Exercise requirements »
Please rewrite the part of the comment thread between "Hind-testing is how" and "the real world.", inclusive, renaming "steel beam" to "concrete beam".

Source extract »

▶

He's also rather vague. Does he regard the rise as having already stopped? Does he expect it to stop in the near future, and if so, when? How does he square this expectation with the continued accumulation of " warmest years" during the noughties? Where is his evidence that " no further increase" is a scenario worthy of consideration?

Putting eight vague questions at once strikes me as a fishing expedition; an attempt to trap Baroness Verma into some loose wording which could be used as sceptic propoganda.

"* The met office has previously admitted that their GCM has a centennial warming bias of 5C"

Reference and explaination , please.


Martin A

"it is a disgrace and a scandal that a civil service organisation should feed falsehoods to the government that they advise."


I think that's called paranoia.

Jul 4, 2013 at 12:40 AM | Unregistered CommenterEntropic Man

Hind-testing is how you tune a model. Ask any engineer and he will tell you that theory is not a perfect predictor of real world behaviour. A pendulum runs slightly differently than predicted due to air resistance or slight local variations in gravity. Flaws in a steel beam will make it weaker than theory would predict.
Similarly the physics of energy flow varies from theoretical ideals in the real world, exaggerated by small scale effects which it is not practical to include in the model.

Think of Earth as a machine driven by its Sun. Energy flows into, around and out of the climate system in complex ways which cannot be simulated in full detail on the time and spatial scales on which models operate. To compensate, the model needs tuning to bring its response closer to reality. Hind-tuning a GCM is like tuning a car engine, to optimise it against the real world.

◀

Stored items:
▶

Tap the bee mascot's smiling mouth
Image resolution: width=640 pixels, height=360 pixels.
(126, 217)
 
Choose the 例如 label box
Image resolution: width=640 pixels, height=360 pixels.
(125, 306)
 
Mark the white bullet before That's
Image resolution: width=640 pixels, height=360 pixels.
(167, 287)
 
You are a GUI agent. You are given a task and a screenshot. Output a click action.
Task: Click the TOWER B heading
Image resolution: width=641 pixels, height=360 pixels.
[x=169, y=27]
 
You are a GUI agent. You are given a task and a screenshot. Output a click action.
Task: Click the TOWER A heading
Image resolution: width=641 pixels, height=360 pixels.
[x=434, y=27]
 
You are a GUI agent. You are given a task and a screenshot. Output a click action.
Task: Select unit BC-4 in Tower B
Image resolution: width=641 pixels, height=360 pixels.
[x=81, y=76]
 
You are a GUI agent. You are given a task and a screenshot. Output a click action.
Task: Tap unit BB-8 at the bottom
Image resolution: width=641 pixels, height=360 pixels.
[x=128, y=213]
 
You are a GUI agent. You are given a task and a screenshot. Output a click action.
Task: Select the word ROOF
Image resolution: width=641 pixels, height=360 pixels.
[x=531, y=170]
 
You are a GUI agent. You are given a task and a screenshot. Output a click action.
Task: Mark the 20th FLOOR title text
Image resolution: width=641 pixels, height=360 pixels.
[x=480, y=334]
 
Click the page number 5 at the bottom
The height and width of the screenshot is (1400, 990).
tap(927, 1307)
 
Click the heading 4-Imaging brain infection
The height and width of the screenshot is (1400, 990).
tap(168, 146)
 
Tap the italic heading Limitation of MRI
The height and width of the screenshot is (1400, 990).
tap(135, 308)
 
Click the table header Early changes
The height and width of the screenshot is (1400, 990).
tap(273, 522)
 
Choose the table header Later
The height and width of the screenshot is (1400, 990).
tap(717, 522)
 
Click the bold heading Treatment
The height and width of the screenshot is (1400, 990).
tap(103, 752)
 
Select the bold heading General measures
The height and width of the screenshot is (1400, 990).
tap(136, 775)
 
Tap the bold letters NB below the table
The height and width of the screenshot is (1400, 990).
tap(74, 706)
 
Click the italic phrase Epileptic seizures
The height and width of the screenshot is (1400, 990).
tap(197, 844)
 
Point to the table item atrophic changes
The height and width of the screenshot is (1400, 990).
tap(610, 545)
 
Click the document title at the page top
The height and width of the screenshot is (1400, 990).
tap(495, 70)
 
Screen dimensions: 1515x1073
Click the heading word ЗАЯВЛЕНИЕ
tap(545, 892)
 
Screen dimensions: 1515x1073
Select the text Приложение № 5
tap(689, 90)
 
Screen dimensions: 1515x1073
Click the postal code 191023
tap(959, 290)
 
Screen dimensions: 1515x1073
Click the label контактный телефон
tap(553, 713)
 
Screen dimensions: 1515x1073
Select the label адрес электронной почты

◀

Response to this task »
Hind-testing is how you tune a model. Ask any engineer and he will tell you that theory is not a perfect predictor of real world behaviour. A pendulum runs slightly differently than predicted due to air resistance or slight local variations in gravity. Flaws in a concrete beam will make it weaker than theory would predict.
Similarly the physics of energy flow varies from theoretical ideals in the real world, exaggerated by small scale effects which it is not practical to include in the model.

Think of Earth as a machine driven by its Sun. Energy flows into, around and out of the climate system in complex ways which cannot be simulated in full detail on the time and spatial scales on which models operate. To compensate, the model needs tuning to bring its response closer to reality. Hind-tuning a GCM is like tuning a car engine, to optimise it against the real world.